DNA from plants’ and animals’ shed cells gets caught in air filters at pollution monitoring stations, providing a valuable source of data for tracking biodiversity.
Air samples collected at pollution monitoring stations could provide a treasure trove of data on plant and animal life thanks to new environmental DNA methods.
Environmental DNA (eDNA) comes from shed cells, waste and blood left in the air, water or soil. Methods to detect it have revolutionised wildlife surveys in recent decades: rather than needing to physically see and capture animals to confirm their presence, we can now simply analyse the DNA they leave behind.
Air quality monitoring stations, like this one at Auchencorth Moss near Edinburgh, UK, collect DNA from the environment National Physical Laboratory / Local Site Operator |
While these methods are remarkable, they are still too intensive to carry out on the extremely wide and regular scales needed to track the rise and decline of species over time. But a new approach could change all that by making use of samples that are already routinely taken, and in some cases stored for decades, in order to track air pollution.
James Allerton at the National Physical Laboratory in Teddington, UK, says he read a report about harvesting eDNA with air filters and realised that it was remarkably similar to his own work monitoring air quality. He contacted the biologists behind the report and an international team has now carried out experiments that prove that air pollution monitoring stations have inadvertently collected and stored DNA samples that can now be analysed.
“It seemed like a no-brainer,” he says. “It’s a really good lesson: read around your subject, and read outside your subjects.”
His collaborator Elizabeth Clare at York University in Toronto, Canada, says the new technique will be able to detect the rise of invasive species as well as the decline of native species, but will also reveal entirely new creatures and plants that are thus far unknown to science.
In tests, the team took filters from air monitors in London and Auchencorth Moss near Edinburgh, UK, and stored them for eight months before analysing them for DNA. They identified DNA from more than 180 different plants, fungi, insects, mammals, birds, fish and amphibians. They included hedgehogs, badgers, smooth newts, songbirds, trees and arable crops.
Clare and her colleagues are now hunting for archives of the standardised 47-millimetre air filters from government and private institutions around the world with the hope of building a global database of biodiversity information, both historic and contemporary.

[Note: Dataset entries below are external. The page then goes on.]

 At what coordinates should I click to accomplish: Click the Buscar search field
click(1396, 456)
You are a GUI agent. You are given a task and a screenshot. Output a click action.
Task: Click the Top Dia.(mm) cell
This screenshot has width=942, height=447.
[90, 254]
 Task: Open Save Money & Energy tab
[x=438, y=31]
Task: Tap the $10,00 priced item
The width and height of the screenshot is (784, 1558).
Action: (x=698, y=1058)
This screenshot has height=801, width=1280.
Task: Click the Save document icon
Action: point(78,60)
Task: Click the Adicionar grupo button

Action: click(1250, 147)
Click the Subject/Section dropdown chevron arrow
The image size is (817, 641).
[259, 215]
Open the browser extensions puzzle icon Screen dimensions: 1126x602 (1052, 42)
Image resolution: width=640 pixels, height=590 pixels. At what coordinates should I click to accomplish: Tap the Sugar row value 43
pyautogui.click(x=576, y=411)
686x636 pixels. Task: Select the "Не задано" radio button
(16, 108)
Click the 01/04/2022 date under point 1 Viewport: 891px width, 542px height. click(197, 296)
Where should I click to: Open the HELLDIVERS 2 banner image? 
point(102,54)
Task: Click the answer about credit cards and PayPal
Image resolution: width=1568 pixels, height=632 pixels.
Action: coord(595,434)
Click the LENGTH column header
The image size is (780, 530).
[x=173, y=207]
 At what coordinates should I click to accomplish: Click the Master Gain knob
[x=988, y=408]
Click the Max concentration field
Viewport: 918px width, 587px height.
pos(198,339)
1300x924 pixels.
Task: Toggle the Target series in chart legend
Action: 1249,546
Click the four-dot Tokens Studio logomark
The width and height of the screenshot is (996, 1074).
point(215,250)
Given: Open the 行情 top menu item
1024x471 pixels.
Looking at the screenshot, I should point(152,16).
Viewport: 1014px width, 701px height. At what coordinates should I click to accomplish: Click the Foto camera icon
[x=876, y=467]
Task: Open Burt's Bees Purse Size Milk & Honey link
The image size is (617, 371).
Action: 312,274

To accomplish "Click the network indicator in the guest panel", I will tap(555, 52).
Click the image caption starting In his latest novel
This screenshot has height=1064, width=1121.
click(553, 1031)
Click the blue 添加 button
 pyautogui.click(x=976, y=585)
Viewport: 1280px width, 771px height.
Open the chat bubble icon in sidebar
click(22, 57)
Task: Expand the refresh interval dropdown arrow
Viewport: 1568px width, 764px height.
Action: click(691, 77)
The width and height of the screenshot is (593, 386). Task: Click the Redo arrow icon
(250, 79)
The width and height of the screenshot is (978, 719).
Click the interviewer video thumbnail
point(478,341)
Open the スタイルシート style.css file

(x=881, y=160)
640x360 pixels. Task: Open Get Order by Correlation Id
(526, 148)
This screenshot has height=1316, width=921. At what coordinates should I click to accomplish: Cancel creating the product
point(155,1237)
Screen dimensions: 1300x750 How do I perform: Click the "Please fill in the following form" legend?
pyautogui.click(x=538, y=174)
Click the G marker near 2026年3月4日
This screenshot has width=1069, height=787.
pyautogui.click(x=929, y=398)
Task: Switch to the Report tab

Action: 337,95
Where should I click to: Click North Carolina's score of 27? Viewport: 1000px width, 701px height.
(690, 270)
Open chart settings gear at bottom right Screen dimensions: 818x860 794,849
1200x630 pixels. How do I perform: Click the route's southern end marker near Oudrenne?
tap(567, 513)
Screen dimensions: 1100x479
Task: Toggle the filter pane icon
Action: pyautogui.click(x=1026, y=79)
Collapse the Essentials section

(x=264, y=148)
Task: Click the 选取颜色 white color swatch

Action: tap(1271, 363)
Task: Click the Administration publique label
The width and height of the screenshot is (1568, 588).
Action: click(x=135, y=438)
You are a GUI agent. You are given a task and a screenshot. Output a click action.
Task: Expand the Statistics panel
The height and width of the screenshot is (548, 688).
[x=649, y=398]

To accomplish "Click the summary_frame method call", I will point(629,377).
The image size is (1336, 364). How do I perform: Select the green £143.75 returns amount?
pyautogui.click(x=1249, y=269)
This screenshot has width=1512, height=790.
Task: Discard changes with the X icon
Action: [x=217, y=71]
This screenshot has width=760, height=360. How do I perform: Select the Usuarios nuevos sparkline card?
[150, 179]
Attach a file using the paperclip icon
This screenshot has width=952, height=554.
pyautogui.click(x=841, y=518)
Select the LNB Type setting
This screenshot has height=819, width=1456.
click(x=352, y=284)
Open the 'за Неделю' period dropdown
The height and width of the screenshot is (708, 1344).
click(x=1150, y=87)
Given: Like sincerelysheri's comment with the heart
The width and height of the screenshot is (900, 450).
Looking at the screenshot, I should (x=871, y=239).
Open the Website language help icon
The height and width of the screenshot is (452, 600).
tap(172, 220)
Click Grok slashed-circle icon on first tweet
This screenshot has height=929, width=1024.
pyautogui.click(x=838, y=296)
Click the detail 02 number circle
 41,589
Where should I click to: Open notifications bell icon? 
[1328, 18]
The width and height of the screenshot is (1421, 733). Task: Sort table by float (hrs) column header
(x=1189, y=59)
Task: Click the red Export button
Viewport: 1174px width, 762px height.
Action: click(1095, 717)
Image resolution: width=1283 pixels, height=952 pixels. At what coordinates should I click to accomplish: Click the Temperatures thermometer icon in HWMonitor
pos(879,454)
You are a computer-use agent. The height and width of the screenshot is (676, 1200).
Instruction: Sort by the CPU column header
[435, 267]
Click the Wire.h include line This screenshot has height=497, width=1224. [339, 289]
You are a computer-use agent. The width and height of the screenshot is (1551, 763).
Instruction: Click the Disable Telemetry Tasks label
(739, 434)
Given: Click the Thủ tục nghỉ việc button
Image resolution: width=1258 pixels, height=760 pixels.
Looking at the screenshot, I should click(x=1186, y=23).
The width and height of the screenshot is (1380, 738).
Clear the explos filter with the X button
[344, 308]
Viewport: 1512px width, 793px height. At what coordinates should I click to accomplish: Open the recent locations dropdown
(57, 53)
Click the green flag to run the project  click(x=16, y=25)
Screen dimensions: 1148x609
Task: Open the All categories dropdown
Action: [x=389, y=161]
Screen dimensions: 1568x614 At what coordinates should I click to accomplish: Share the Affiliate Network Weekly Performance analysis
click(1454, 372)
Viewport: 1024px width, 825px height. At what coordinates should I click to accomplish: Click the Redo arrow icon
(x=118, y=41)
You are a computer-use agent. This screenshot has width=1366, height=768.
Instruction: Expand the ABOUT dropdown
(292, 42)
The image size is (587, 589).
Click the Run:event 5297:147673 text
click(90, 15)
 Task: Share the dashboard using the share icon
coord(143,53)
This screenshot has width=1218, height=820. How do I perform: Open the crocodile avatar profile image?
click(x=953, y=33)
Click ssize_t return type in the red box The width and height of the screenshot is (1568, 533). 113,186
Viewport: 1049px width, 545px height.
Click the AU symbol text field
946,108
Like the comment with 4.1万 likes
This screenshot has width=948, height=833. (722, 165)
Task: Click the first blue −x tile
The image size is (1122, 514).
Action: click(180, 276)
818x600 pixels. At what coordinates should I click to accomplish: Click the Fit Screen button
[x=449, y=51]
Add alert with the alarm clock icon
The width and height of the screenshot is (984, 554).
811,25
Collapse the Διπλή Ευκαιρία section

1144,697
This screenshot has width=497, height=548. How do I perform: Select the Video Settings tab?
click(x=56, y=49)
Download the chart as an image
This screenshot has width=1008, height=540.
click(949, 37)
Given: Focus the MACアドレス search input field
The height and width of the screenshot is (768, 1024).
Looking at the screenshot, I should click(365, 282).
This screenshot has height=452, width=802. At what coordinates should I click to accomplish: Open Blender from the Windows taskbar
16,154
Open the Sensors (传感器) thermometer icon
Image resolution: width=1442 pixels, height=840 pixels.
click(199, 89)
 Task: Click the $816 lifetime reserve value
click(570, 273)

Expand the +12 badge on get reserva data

“I talked to somebody with more than half a million of these in storage,” she says. “There are probably millions of them in existence around the world, archived.”
Douglas Yu at the University of East Anglia, UK, says being able to create new data sets from historical samples will be useful, but perhaps the biggest advantage of the technique will be as a way to easily collect samples in the future. This could help to monitor the success of initiatives aiming to restore biodiversity, he says.